ARP notes

From Helpful
Jump to navigation Jump to search

For other network related things, see:

Also:


This article/section is a stub — some half-sorted notes, not necessarily checked, not necessarily correct. Feel free to ignore, or tell me about it.

For context, consider that

wired home LANs are usually Ethernet, and
within a Ethernet network, packets are sent to MAC addresses

The fact that what we carry on top is usually IP is not something that Ethernet layer hardware cares about.


Yet IP is so ubiquitous that some amount of added integration between IP and Ethernet would be great.

ARP is mainly used to find a MAC when the IP is known - which IPv4 addresses are (currently) held by which Ethernet MACs - so that you can think in IP addresses instead, and there is something doing the translation for you.


ARP's packets carry little more than something like

"Who has 192.168.178.29? Tell 192.168.178.1"

And responses (from the node with that address)

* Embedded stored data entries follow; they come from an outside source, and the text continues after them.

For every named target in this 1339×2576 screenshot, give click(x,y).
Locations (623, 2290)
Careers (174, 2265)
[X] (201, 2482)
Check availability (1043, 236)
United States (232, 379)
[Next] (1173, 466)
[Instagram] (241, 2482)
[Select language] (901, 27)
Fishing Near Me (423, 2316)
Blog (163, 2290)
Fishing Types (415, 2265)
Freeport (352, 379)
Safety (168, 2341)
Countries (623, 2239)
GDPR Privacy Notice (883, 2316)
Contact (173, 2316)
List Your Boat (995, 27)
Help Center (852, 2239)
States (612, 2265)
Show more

"192.168.178.29 is at 74:d4:35:01:23:45"

(which is basically what tcpdump arp -n will say)


Nodes will keep a table containing the (mac,ip) pairs from such answers, as they support IP-level networking calls.

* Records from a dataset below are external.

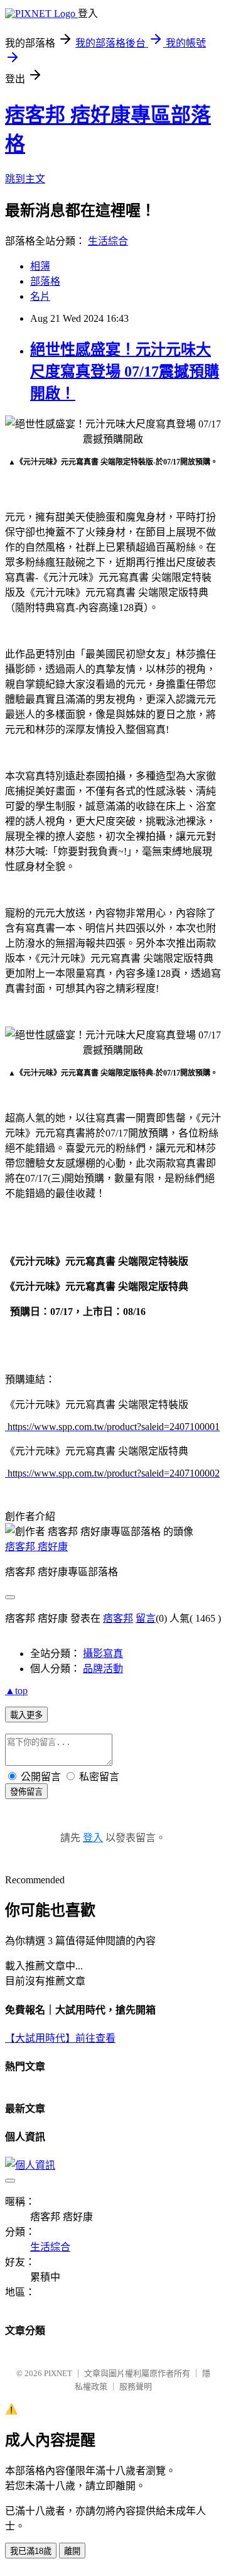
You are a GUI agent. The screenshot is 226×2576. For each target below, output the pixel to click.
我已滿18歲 (30, 2551)
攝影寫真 (103, 1653)
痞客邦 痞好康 (36, 1546)
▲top (16, 1690)
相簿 (40, 266)
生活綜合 (108, 241)
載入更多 (26, 1715)
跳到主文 (25, 178)
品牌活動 (103, 1668)
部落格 (45, 281)
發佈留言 (26, 1792)
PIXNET (58, 2373)
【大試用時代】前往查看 (60, 2038)
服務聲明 (135, 2386)
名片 (40, 296)
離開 (72, 2551)
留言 (146, 1618)
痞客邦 (118, 1618)
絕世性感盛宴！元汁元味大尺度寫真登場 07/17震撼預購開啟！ (124, 371)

Note that this is also useful for layer-2 switching, in that ARP responses will have the side effect of telling the switch which port a particular MAC is attached to (we can ignore the IP part of the response), which is the only port that packets for that MAC need to be sent on (before it learns this, it has to broadcast packets to all ports - basically acting like hub until it learns this).

Each computer-like host tends to keep an ARP table too see arp -n in *nix or arp -a on windows)


ARP has other uses, such as the allowing a DHCP client to double check whether the IP it just got is already in use in its broadcast domain, before creating what might be an IP conflict. (optional but a good idea)


ARP requests are usually broadcast (though there are uses for Directed ARP requests) }}, responses unicast.